● Stored items
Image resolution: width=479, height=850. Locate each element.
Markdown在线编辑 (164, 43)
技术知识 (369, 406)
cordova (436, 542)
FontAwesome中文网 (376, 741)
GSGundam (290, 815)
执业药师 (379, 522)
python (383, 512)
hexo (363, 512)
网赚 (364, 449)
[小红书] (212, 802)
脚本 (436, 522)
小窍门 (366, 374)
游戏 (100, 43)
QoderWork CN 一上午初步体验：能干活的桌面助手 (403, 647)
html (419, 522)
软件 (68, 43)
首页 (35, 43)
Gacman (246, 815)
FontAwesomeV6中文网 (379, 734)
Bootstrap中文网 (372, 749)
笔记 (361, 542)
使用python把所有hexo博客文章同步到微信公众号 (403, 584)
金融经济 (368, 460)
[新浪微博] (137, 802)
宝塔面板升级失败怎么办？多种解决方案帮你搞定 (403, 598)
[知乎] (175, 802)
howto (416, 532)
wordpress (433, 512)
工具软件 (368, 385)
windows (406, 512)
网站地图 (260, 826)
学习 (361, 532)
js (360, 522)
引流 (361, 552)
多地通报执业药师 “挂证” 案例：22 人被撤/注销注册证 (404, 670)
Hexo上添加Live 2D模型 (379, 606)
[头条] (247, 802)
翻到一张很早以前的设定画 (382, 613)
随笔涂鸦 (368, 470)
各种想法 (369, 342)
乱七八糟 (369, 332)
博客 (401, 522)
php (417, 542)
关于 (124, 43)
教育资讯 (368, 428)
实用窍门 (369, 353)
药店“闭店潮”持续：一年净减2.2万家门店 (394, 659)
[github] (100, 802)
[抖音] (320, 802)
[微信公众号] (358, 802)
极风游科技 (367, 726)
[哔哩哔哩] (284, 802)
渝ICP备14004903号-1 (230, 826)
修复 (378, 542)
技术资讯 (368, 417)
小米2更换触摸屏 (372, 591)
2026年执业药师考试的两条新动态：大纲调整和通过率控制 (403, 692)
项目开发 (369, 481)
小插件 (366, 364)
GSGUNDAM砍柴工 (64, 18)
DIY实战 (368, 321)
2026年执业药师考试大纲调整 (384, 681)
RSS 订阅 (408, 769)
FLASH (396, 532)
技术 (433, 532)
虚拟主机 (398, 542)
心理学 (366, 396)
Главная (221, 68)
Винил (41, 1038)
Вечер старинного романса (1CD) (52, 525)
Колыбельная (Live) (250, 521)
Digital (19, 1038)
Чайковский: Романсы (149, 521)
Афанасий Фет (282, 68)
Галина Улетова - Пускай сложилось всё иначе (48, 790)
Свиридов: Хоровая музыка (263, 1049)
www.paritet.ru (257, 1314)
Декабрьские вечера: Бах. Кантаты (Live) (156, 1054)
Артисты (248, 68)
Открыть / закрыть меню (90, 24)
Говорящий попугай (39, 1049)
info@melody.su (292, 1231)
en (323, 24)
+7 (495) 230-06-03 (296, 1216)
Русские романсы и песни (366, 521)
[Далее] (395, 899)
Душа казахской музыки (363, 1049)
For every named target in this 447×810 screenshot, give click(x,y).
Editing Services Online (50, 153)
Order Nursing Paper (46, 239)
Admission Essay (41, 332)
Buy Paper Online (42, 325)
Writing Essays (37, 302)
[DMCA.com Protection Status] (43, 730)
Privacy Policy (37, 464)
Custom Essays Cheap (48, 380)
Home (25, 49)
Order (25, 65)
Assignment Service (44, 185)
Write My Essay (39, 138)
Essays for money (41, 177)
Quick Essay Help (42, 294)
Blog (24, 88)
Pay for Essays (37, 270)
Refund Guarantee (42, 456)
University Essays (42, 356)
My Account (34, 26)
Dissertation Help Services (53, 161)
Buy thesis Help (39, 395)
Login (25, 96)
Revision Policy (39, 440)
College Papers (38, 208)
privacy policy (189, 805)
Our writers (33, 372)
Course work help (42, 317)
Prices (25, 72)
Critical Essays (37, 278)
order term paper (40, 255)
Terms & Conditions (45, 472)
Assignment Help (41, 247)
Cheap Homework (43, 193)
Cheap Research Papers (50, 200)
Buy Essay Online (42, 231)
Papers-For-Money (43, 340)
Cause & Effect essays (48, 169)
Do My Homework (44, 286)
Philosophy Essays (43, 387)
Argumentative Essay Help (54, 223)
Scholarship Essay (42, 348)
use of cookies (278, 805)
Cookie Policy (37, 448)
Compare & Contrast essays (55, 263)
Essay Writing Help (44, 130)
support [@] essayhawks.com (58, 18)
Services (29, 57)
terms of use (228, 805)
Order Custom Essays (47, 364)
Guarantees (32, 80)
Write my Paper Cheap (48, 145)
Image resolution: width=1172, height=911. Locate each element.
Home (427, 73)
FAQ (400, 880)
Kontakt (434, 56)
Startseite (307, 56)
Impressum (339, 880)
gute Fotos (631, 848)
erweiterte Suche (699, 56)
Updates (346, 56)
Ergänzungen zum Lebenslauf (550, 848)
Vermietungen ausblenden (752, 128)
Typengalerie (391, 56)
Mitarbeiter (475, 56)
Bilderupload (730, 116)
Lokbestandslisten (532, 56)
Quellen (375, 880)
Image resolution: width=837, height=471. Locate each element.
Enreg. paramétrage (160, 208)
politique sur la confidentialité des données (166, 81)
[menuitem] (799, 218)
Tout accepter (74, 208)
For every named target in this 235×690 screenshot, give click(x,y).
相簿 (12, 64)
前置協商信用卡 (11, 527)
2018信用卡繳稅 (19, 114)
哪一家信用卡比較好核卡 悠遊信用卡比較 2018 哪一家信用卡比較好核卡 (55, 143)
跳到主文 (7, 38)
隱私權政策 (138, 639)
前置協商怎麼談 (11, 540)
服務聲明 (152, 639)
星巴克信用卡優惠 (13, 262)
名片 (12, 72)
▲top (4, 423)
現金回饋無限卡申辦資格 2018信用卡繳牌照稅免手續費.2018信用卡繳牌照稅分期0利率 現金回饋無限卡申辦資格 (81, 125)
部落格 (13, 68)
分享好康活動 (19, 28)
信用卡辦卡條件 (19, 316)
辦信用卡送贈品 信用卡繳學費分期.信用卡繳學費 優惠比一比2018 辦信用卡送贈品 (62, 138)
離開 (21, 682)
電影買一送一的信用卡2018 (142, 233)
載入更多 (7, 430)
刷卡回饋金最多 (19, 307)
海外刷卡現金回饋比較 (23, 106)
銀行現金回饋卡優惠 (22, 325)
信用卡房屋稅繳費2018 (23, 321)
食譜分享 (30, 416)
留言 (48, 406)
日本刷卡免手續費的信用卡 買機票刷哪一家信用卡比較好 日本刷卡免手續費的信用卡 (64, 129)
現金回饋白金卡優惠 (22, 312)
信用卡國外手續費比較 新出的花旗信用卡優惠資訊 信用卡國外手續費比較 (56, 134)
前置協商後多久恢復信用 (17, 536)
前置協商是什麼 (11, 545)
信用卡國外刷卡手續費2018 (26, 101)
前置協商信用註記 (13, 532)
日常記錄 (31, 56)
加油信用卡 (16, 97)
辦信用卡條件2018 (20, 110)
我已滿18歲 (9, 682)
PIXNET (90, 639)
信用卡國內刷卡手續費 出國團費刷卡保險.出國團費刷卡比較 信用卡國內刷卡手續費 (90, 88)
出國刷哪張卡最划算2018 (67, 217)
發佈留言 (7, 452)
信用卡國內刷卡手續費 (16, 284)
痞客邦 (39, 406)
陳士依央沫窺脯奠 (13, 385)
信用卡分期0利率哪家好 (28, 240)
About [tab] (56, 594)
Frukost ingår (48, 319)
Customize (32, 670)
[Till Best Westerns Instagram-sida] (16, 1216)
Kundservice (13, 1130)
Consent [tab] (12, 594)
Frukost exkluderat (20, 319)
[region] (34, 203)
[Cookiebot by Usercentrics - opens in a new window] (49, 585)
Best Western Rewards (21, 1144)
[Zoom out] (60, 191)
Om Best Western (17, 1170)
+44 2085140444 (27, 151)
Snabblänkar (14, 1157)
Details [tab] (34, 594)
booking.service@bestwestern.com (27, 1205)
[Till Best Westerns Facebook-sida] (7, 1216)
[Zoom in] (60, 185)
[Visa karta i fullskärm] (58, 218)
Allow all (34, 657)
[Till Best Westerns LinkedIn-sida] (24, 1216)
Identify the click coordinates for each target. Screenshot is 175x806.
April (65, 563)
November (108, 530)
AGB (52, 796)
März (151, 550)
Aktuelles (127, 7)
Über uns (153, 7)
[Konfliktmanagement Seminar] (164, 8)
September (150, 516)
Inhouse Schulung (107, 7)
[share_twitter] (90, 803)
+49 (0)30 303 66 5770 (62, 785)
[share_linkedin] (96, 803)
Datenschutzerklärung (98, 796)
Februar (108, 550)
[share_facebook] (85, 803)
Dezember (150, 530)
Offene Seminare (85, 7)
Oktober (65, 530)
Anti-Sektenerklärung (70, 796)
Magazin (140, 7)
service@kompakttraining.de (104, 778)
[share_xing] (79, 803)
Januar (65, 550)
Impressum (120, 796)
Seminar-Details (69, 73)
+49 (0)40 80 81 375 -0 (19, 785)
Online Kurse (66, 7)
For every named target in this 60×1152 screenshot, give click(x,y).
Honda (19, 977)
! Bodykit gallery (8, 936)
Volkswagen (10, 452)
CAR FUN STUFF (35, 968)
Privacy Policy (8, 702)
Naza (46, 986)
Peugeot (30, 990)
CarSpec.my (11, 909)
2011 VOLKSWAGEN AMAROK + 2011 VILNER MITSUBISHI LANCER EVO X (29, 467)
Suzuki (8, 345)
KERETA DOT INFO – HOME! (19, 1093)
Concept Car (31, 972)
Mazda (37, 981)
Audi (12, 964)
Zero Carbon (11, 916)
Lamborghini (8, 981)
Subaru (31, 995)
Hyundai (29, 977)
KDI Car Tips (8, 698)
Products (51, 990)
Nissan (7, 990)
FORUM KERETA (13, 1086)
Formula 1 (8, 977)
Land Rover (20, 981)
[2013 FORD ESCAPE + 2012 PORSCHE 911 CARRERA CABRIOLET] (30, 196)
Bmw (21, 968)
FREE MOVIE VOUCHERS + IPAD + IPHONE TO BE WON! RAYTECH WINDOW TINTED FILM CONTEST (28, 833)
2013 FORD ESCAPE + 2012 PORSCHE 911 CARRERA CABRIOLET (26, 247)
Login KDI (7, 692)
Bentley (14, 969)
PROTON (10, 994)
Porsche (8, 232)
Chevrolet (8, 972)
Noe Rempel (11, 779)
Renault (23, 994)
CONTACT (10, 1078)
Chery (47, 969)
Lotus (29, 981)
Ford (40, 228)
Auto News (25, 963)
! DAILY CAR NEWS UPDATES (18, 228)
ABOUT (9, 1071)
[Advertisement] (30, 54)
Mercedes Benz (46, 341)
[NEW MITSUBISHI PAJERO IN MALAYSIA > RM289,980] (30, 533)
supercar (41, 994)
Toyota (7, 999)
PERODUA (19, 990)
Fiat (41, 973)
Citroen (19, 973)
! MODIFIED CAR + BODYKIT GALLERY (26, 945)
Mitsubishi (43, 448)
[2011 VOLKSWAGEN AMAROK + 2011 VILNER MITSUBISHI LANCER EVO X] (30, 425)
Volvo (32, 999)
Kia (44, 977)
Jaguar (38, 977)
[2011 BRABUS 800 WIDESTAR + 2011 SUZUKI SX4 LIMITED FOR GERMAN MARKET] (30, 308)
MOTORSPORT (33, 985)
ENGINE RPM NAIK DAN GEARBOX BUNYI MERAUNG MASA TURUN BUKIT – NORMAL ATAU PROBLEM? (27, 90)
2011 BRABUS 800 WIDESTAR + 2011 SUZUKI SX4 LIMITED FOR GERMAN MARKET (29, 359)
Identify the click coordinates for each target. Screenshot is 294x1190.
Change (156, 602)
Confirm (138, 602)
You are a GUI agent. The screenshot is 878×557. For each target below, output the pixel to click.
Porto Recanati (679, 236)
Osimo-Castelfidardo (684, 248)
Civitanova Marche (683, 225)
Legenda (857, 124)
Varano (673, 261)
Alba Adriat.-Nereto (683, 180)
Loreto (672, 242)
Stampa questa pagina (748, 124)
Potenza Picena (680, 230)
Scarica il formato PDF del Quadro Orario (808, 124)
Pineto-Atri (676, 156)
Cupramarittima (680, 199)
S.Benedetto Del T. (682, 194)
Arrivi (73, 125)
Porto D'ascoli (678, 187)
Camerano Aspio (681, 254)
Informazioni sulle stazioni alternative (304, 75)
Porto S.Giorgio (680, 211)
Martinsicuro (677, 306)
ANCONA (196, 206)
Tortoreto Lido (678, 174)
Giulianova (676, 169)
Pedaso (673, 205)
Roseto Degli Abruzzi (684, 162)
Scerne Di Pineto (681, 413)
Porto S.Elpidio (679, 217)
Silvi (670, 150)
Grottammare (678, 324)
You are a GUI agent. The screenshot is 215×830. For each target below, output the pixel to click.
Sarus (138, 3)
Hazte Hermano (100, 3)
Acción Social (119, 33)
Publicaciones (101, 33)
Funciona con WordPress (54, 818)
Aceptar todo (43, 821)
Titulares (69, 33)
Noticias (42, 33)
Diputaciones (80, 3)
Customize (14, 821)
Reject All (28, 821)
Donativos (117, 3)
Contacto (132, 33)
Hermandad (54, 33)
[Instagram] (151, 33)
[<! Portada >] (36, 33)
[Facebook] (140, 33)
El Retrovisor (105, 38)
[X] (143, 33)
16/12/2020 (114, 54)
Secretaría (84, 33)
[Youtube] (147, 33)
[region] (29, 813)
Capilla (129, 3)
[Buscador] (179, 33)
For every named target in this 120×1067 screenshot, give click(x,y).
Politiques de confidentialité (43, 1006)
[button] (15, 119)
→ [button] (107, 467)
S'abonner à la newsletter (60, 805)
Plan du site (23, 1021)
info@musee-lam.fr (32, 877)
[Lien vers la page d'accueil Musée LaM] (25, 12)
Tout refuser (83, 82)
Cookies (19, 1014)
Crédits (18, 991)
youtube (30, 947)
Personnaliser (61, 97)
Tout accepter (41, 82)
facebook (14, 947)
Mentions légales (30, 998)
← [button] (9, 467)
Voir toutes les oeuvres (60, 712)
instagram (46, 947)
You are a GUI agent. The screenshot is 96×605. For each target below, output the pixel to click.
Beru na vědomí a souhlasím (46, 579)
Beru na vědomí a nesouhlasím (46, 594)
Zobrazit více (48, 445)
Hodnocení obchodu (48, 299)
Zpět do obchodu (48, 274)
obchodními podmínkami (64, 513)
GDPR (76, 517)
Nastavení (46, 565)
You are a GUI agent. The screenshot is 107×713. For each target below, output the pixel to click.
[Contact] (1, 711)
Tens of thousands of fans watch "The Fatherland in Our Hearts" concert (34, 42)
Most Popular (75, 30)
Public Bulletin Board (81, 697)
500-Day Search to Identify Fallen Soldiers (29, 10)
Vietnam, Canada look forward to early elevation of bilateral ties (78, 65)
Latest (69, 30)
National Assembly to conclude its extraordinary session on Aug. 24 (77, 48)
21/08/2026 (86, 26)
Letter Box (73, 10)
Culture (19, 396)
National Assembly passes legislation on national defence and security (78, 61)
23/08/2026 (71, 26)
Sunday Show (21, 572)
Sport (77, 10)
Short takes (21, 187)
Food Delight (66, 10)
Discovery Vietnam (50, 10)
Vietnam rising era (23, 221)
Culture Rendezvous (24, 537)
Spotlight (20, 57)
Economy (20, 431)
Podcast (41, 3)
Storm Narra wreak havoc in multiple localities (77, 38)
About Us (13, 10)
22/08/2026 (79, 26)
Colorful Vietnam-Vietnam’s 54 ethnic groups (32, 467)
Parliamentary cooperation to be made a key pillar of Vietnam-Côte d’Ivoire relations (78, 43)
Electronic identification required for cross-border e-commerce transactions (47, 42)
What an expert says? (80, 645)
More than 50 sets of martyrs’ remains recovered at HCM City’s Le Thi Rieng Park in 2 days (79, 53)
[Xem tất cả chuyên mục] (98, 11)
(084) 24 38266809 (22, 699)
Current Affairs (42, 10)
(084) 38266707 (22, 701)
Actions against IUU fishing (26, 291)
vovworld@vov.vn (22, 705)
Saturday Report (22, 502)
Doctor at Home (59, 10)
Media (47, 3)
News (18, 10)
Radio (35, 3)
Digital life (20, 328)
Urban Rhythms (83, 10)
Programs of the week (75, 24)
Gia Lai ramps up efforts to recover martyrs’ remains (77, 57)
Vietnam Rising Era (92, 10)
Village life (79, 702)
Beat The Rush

● Task directions
Copy the lines from the one holding "[X] (143, 33)" through the one holding "What an expert says? (80, 645)", both included, word for word.

● Exercise response
[X] (143, 33)
16/12/2020 (114, 54)
Secretaría (84, 33)
[Youtube] (147, 33)
[region] (29, 813)
Capilla (129, 3)
[Buscador] (179, 33)
For every named target in this 120×1067 screenshot, give click(x,y).
Politiques de confidentialité (43, 1006)
[button] (15, 119)
→ [button] (107, 467)
S'abonner à la newsletter (60, 805)
Plan du site (23, 1021)
info@musee-lam.fr (32, 877)
[Lien vers la page d'accueil Musée LaM] (25, 12)
Tout refuser (83, 82)
Cookies (19, 1014)
Crédits (18, 991)
youtube (30, 947)
Personnaliser (61, 97)
Tout accepter (41, 82)
facebook (14, 947)
Mentions légales (30, 998)
← [button] (9, 467)
Voir toutes les oeuvres (60, 712)
instagram (46, 947)
You are a GUI agent. The screenshot is 96×605. For each target below, output the pixel to click.
Beru na vědomí a souhlasím (46, 579)
Beru na vědomí a nesouhlasím (46, 594)
Zobrazit více (48, 445)
Hodnocení obchodu (48, 299)
Zpět do obchodu (48, 274)
obchodními podmínkami (64, 513)
GDPR (76, 517)
Nastavení (46, 565)
You are a GUI agent. The screenshot is 107×713. For each target below, output the pixel to click.
[Contact] (1, 711)
Tens of thousands of fans watch "The Fatherland in Our Hearts" concert (34, 42)
Most Popular (75, 30)
Public Bulletin Board (81, 697)
500-Day Search to Identify Fallen Soldiers (29, 10)
Vietnam, Canada look forward to early elevation of bilateral ties (78, 65)
Latest (69, 30)
National Assembly to conclude its extraordinary session on Aug. 24 (77, 48)
21/08/2026 (86, 26)
Letter Box (73, 10)
Culture (19, 396)
National Assembly passes legislation on national defence and security (78, 61)
23/08/2026 (71, 26)
Sunday Show (21, 572)
Sport (77, 10)
Short takes (21, 187)
Food Delight (66, 10)
Discovery Vietnam (50, 10)
Vietnam rising era (23, 221)
Culture Rendezvous (24, 537)
Spotlight (20, 57)
Economy (20, 431)
Podcast (41, 3)
Storm Narra wreak havoc in multiple localities (77, 38)
About Us (13, 10)
22/08/2026 (79, 26)
Colorful Vietnam-Vietnam’s 54 ethnic groups (32, 467)
Parliamentary cooperation to be made a key pillar of Vietnam-Côte d’Ivoire relations (78, 43)
Electronic identification required for cross-border e-commerce transactions (47, 42)
What an expert says? (80, 645)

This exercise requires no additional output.